От мамы ничего не было слышно. Это меня не удивляло. В тот день, когда я посадила первую розу, я написала маминым почерком, который так хорошо умела подделывать, заявление об уходе. «Я переезжаю в Лондон, — написала я, — там я нашла другую, более интересную работу». Я поблагодарила руководство фирмы за все, что оно для нее сделало, и попросила пересылать всю почту в Стокгольм, поскольку она еще не определилась с новым местом жительства. Я решила, что, зная мамин характер, ее спонтанное решение принять более выгодное предложение сочтут вполне естественным. Поскольку у нее все готово было к переезду, почта должна была приходить в Лондон. Оттуда ее перешлют обратно, и рано или поздно она окажется у нас, потому что папа собирался продать дом в Стокгольме. А если письма придут маме в офис, их все равно переправят нам. Так все и вышло. Спустя пару недель пришло письмо из фирмы, в котором маму благодарили за службу и желали ей успехов в новых начинаниях.
Я решила больше никому не писать. Все думали, что мама переехала в Лондон, и никто не знал, где именно она там живет, поскольку всем были известны ее импульсивность и экстравагантность, вопросов ни у кого не возникало. Если кто из друзей и получит обратно свое письмо к ней, то решит, что она куда-то переехала, никого об этом не оповестив.
Из Лондона маме пришло только одно письмо. Оно попало в Стокгольм, оттуда к нам, и папа, ни говоря ни слова, протянул его мне, словно мамина судьба его больше не интересовала. Достаточно было прочесть имя отправителя, чтобы догадаться, что оно от мужчины, к которому она собиралась переехать. Я положила невскрытое письмо в конверт вместе с запиской, в которой была только одна фраза «It’s over» — «Все кончено», и отправила его на адрес англичанина, чувствуя странное удовлетворение при мысли о том, какую боль оно ему причинит.
Больше писем не приходило — ни с фирмы, ни от властей, ни от друзей.

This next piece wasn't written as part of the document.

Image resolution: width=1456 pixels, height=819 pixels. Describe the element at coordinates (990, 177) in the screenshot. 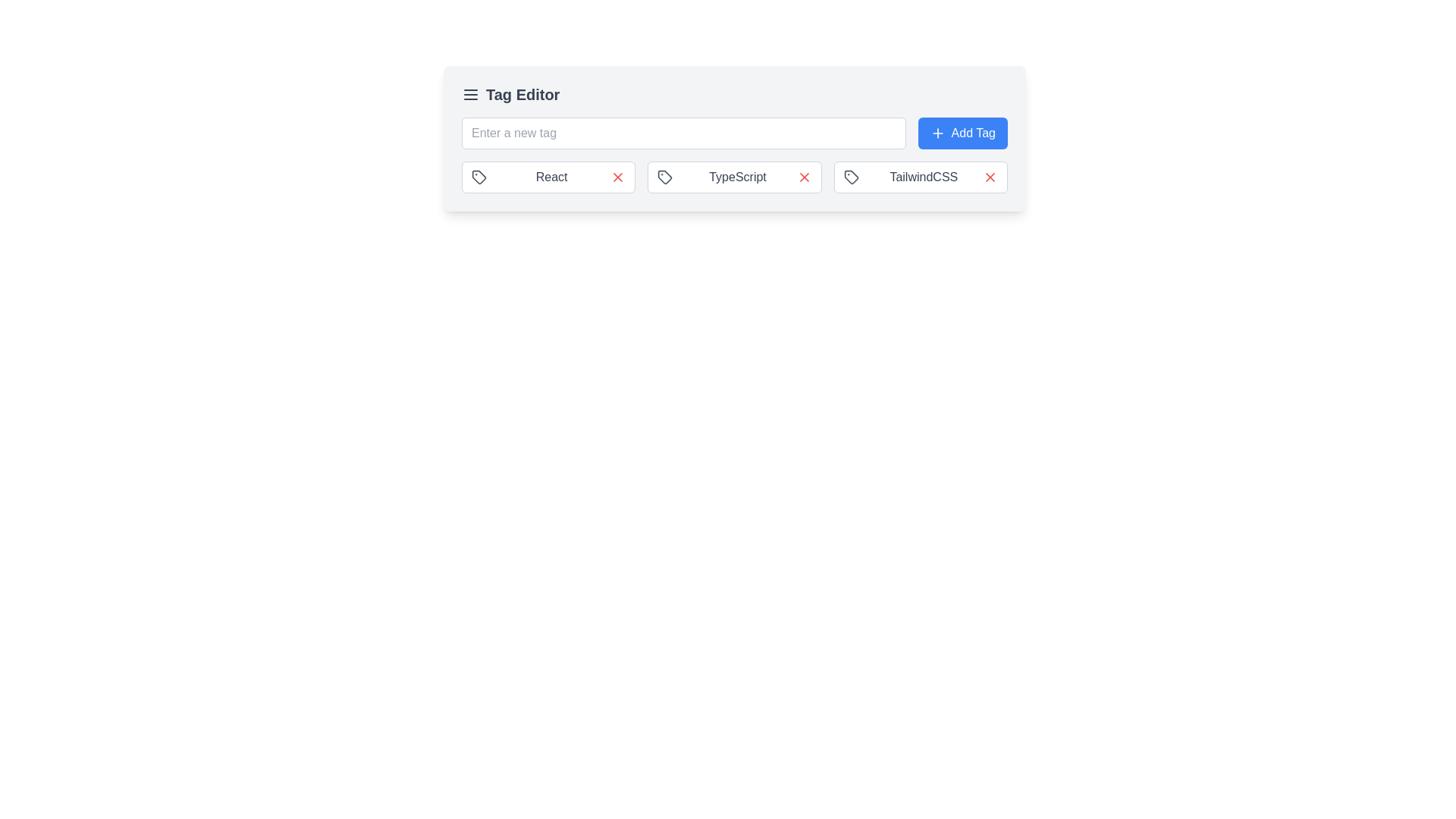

Папу это совершенно не волновало. Ему и в голову не пришло разыскивать жену. Для него она была так же мертва, как и для меня. Он закончил эту главу своей жизни, засунул ее в бутылку и заткнул пробкой. Она его обманула, предала, использовала, и он считал себя в праве убить ее в своем сердце. Так мама исчезла не только из реального мира, но и из воспоминаний.